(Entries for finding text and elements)
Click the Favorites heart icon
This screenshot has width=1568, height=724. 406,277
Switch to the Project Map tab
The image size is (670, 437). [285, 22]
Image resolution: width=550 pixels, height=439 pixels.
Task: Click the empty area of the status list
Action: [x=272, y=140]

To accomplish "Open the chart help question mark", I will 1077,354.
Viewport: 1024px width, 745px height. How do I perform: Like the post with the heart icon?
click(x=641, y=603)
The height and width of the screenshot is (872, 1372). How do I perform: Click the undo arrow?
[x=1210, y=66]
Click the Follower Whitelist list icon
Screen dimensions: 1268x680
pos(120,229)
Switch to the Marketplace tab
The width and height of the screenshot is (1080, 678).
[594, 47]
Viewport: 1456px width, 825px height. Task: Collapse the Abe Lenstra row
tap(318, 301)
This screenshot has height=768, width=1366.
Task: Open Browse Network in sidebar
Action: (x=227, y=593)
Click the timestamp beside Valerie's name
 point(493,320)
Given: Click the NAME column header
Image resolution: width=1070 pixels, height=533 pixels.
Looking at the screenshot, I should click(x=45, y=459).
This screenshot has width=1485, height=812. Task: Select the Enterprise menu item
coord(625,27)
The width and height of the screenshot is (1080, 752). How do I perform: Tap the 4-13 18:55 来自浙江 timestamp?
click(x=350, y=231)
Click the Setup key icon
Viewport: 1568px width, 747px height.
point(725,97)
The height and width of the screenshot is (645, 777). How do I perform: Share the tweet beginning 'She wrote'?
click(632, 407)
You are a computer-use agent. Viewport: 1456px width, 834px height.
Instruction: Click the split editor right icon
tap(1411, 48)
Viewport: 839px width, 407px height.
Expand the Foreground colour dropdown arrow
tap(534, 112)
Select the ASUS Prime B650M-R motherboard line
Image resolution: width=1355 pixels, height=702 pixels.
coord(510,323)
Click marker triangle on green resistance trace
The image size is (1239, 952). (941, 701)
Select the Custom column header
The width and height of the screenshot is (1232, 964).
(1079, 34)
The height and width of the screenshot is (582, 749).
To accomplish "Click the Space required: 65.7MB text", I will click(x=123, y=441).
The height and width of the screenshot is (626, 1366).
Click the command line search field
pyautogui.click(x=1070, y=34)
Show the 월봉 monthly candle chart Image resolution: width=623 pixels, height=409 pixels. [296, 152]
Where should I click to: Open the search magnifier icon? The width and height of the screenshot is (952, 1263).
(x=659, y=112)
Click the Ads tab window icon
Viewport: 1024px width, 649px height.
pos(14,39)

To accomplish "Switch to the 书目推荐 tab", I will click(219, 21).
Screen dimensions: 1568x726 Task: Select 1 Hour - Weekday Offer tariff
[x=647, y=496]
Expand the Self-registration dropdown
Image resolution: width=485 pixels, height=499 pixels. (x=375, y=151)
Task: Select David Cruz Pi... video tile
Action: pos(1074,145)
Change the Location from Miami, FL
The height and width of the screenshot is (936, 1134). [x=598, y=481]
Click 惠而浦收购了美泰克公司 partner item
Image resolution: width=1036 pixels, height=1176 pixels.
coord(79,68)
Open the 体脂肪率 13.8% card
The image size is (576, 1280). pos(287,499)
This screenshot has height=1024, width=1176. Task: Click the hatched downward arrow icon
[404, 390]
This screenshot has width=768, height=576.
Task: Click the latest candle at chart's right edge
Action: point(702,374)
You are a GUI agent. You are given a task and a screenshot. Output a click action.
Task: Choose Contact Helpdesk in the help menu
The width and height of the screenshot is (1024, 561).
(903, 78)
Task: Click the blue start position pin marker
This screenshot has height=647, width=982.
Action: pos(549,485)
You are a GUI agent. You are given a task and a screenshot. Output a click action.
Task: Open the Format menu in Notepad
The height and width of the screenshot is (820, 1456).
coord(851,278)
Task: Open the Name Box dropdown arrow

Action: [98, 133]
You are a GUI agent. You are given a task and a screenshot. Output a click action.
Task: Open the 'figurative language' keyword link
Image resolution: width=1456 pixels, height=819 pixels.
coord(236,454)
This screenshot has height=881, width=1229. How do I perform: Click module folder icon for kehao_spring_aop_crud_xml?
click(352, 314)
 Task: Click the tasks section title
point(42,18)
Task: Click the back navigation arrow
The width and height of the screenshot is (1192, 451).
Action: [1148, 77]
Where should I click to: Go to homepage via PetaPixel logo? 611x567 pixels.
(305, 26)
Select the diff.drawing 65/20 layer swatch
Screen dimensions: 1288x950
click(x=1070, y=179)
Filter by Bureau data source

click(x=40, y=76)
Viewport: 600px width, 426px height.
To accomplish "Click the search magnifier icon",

PROBLEM DETAILS - In the rows from the start through the line containing "point(493,320)", change "heart icon" to "heart button" and leave everything else the same.

THE OUTPUT -
Click the Favorites heart button
This screenshot has width=1568, height=724. 406,277
Switch to the Project Map tab
The image size is (670, 437). [285, 22]
Image resolution: width=550 pixels, height=439 pixels.
Task: Click the empty area of the status list
Action: [x=272, y=140]

To accomplish "Open the chart help question mark", I will 1077,354.
Viewport: 1024px width, 745px height. How do I perform: Like the post with the heart button?
click(x=641, y=603)
The height and width of the screenshot is (872, 1372). How do I perform: Click the undo arrow?
[x=1210, y=66]
Click the Follower Whitelist list icon
Screen dimensions: 1268x680
pos(120,229)
Switch to the Marketplace tab
The width and height of the screenshot is (1080, 678).
[594, 47]
Viewport: 1456px width, 825px height. Task: Collapse the Abe Lenstra row
tap(318, 301)
This screenshot has height=768, width=1366.
Task: Open Browse Network in sidebar
Action: (x=227, y=593)
Click the timestamp beside Valerie's name
 point(493,320)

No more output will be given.